When applying or recertifying for an equal pay registration certificate, employers must compile a list of all employees during the past calendar year, and in the list:

  • separate the employees by gender, race and ethnicity as reported in the company’s most recently filed EEO-1;
  • include the county in which the employee works;
  • include the date the employee started working for the business;
  • include “any other information the IDOL deems necessary to determine if pay equity exists among employees”; and
  • report the total wages paid to each employee over the course of the past calendar year, rounded to the nearest USD 100.

In the certification statement, the employer must attest:

  • That the business complies with the IEPA and “other relevant laws”–including but not limited to Title VII, the federal Equal Pay Act of 1963, the Illinois Human Rights Act (IHRA) and the Illinois Equal Wage Act;
  • That the company’s average compensation for female and minority employees is not consistently below the average compensation (as determined by the US Department of Labor) for its male and non-minority employees within each of the major job categories in the EEO-1 for which an employee is expected to perform work.
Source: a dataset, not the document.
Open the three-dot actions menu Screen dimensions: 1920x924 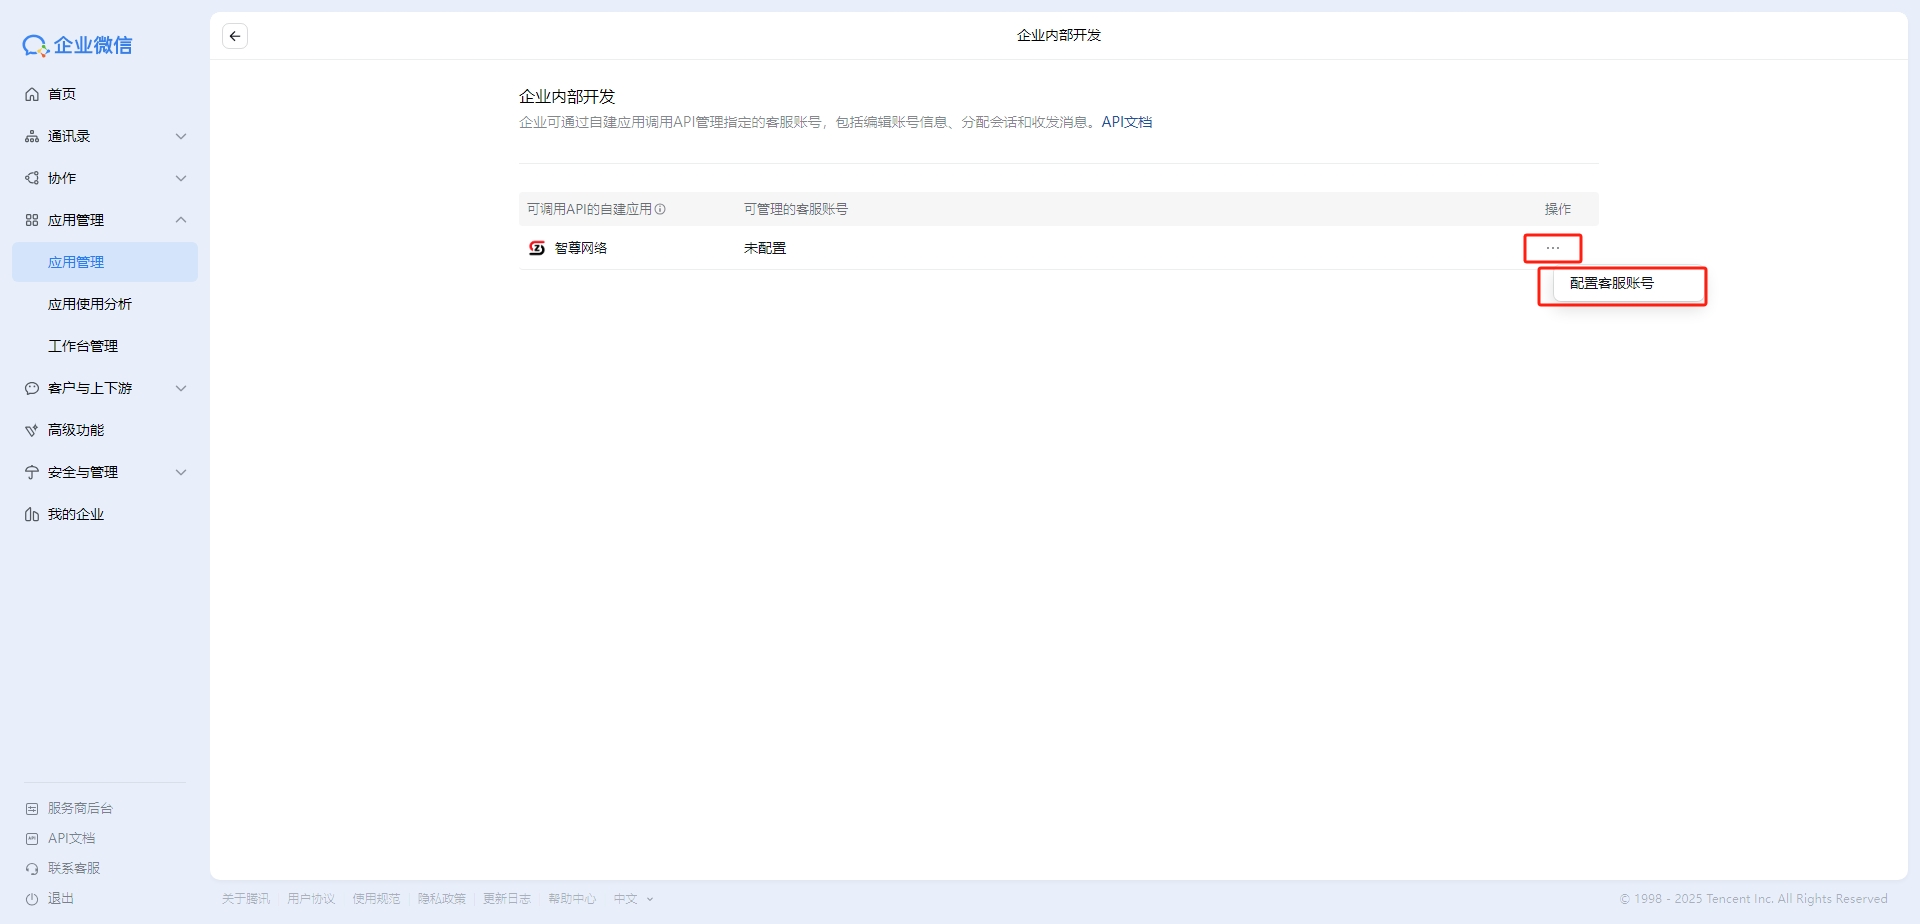click(x=1552, y=248)
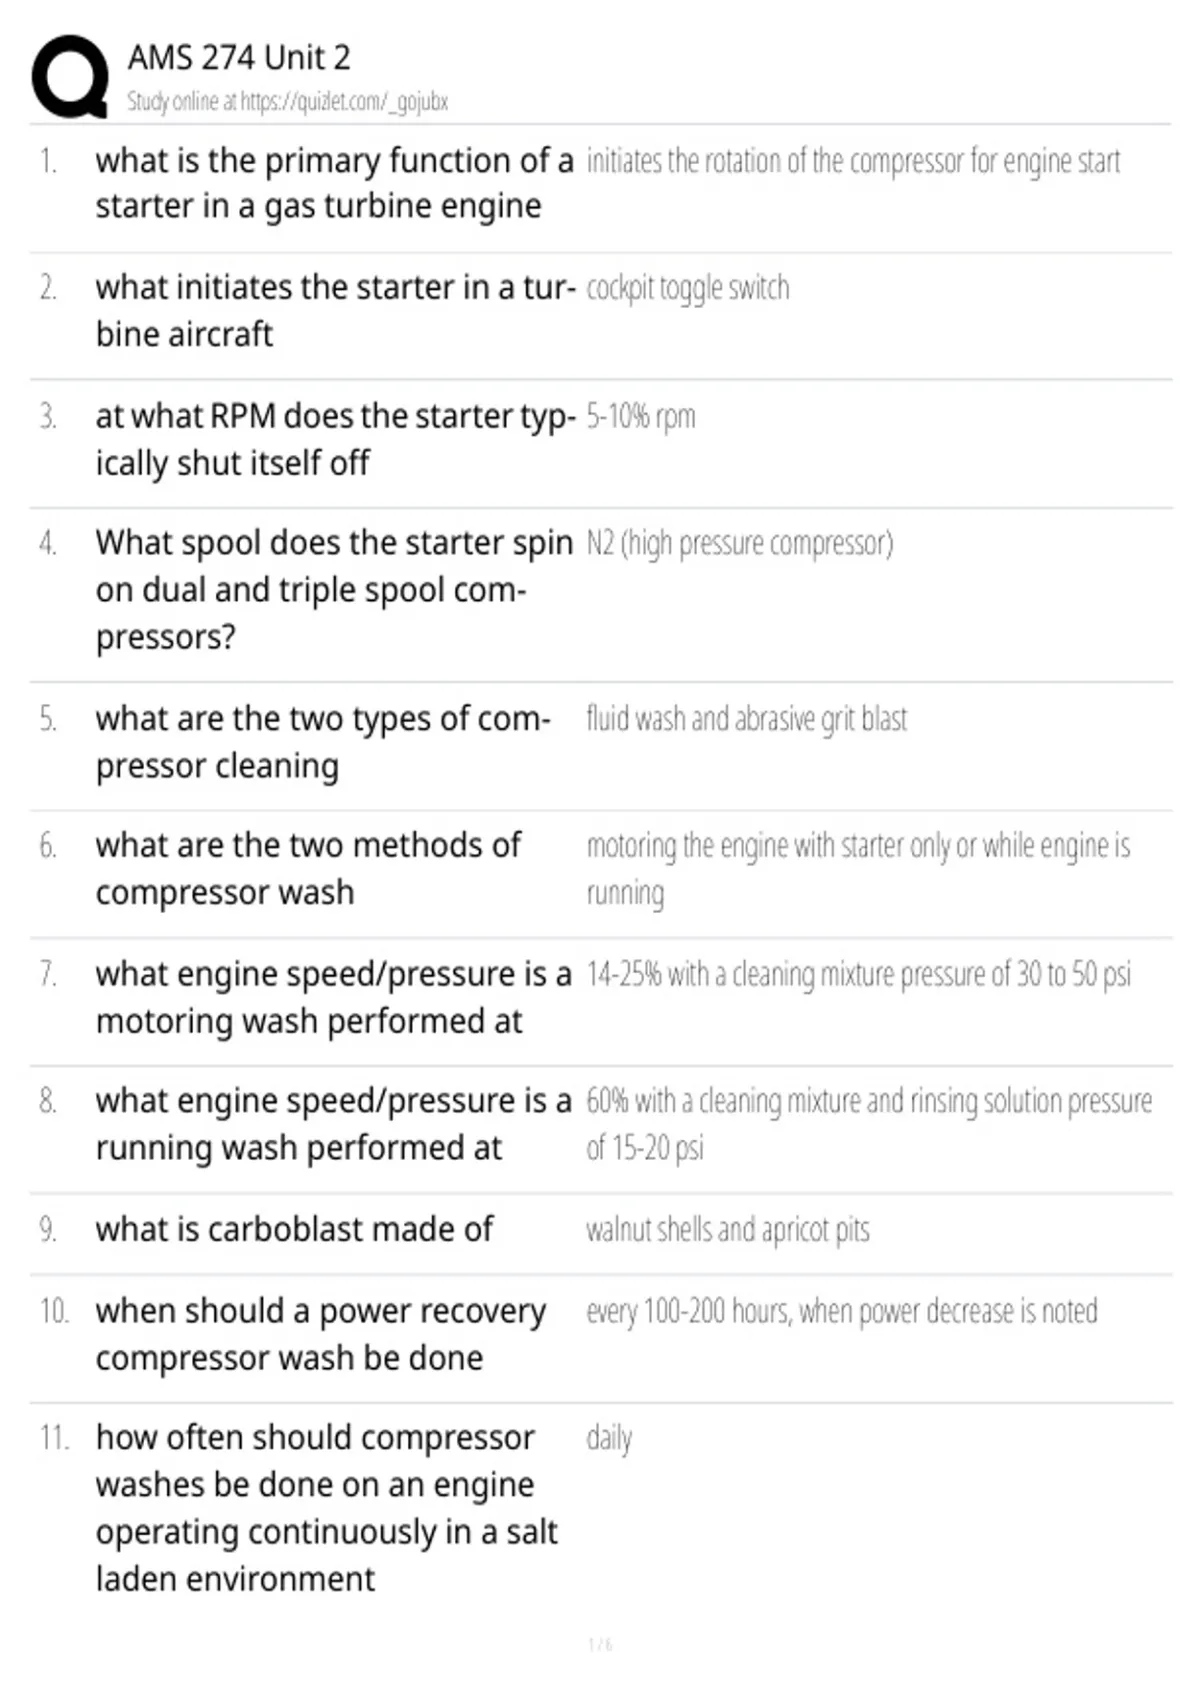
Task: Click question 9 about carboblast composition
Action: [294, 1229]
This takes into account factors such as length of service, requirements of specific jobs, experience, skill, effort, responsibility, working conditions, education or training, job location, use of a collective bargaining agreement or “other mitigating factors”;
  • That the business does not restrict employees of one sex to certain job classifications, and makes retention and promotion decisions without regard to sex;
  • That the company corrects wage and benefit disparities when they are identified to ensure compliance with the equal pay and discrimination laws;
  • How often wages and benefits are evaluated; and
  • The approach the business takes in determining the level of wages and benefits to pay its employees (with acceptable approaches including, but not being limited to, a wage and salary survey)

Employers are encouraged to start compiling data to report now in advance of notification by the IDOL of their reporting deadline.

Amendments to the Artificial Intelligence Video Interview Act

Employers in Illinois who use artificial intelligence in recruitment will face additional scrutiny in 2022. Effective January 1, 2022, amendments to the Artificial Intelligence Video Interview Act require employers who solely rely on AI analysis of video interviews to determine which applicants receive in-person interviews to annually report certain data related to the race and ethnicity of applicants. Specifically, employers must report the race and ethnicity of applicants who are and are not offered in-person interviews and applicants who are ultimately hired annually by December 31. The report must include the data collected in the 12-month period ending on November 30 preceding the filing of the report. The amendments further provide that the Illinois Department of Commerce and Economic Opportunity must analyze the data and report to the Governor and General Assembly by July 1 of each year whether the data reveals a racial bias in the use of artificial intelligence.